What buildimgs get destroyed has already been discussed in several threads, but in brief :-
Academies are never destroyed.
World Wonders are not destroyed, but the captor gets none of their special benefits and no culture. National Wonders are destroyed.
Other culture-producing buildings are always destroyed.
Other buildings are destroyed at random
 
. . .World Wonders are not destroyed, but the captor gets none of their special benefits and no culture.
Captured World Wonders do grant their benefits to the captor. They do not generate culture and they grant no Great People points.
 
Captured World Wonders do grant their benefits to the captor. They do not generate culture and they grant no Great People points.

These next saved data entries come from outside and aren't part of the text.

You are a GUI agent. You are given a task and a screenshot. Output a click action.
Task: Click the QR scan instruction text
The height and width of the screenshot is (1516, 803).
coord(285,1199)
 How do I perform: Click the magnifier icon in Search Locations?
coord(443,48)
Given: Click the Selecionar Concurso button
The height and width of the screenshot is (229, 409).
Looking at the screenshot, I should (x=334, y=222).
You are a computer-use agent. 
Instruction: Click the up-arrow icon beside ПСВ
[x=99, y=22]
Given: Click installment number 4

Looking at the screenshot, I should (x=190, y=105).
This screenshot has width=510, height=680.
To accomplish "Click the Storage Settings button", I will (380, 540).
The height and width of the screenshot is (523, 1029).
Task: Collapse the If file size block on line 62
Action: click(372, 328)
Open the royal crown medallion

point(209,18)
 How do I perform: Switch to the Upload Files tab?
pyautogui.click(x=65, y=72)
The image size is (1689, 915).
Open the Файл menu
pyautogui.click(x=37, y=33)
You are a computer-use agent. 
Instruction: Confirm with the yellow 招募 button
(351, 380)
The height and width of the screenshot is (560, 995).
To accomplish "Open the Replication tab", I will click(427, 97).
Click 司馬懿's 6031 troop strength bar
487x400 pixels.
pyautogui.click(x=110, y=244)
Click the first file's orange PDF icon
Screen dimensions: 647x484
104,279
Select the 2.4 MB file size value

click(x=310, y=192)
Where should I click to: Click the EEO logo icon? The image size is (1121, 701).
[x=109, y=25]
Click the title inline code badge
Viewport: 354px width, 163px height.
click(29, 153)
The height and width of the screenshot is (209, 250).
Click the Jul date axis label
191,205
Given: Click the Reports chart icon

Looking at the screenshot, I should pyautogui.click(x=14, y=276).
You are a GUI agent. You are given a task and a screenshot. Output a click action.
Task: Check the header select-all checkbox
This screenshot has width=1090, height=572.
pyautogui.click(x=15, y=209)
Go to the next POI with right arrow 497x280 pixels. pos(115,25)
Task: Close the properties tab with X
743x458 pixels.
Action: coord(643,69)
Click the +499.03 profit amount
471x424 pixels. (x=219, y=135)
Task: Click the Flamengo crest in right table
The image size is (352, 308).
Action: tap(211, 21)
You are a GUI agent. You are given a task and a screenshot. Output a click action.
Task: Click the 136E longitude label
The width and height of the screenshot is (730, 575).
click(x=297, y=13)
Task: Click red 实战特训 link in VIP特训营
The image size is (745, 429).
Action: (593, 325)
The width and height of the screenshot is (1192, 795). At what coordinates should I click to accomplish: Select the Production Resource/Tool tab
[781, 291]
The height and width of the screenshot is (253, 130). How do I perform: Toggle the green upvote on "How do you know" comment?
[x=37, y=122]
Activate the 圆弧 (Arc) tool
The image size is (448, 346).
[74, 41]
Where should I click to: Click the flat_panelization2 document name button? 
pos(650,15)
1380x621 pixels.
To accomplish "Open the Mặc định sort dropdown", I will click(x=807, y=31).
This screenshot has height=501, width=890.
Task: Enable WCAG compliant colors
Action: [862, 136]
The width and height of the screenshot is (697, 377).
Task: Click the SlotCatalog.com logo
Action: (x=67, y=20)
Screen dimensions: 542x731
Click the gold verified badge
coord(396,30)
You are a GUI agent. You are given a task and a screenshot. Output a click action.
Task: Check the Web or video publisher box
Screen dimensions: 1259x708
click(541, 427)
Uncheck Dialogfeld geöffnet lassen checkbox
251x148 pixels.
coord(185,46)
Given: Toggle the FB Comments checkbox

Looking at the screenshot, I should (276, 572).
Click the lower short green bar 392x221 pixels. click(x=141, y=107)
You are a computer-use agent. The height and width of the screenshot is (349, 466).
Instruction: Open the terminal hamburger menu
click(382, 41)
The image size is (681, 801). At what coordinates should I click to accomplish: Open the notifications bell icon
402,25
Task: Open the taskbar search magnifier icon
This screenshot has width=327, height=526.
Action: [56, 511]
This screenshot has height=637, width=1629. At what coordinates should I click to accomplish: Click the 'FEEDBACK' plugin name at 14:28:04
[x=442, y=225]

Maybe I've misled myself. I haven't captured many Wonders, and it's quite possible that they were ones for which their benefits were obsolete to me.
 
I KNEW there was something ringing very false in all yar statements, but I went to run a test anyway to be sure.

Captured wonders...

DO give effects.
DO give GPP
DO NOT give culture.

Just as well really. Makes realistic sense.
 
Yes, the GPP keeps flowing. Messes up my GP farming if I capture a truly wondrous city, although I can usually forgive that :)
 
You know what I would really really really like??? When you capture a city and it says raze or install a governor, add a third option...hold on, let me take a look. Just like when the game suggests you build a building in one of your cities. You should be able to inspect captured cities before you raze them. And it makes sense, concept-wise...after all, when you capture a city you pillage it. Unless you can convice me that my army runs in blindfolded when pillaging, I see no reason why they cant report back to me what buildings they saw.

It can be hard to stare at a small city picture and figure out what is in there. I'll get the religious buildings confused. Some buildings you can barely see. The "check the civilopedia for pictures" is a cryptic solution...it would take lots of time to look at the city, try to match it with the picture next to the building in the civilopedia (which is a very small thumbnail), close the civilopedia, then repeat.

While we're at it, though, I'd also like some kind of return on captured great people. In WWII many german scientists were captured and put to work in the Soviet Union and America. Im sure there are other historical examples as well. Im not saying they should be a full-blown great scientist...but at least a worker, or a mini-specialist I could add to any city.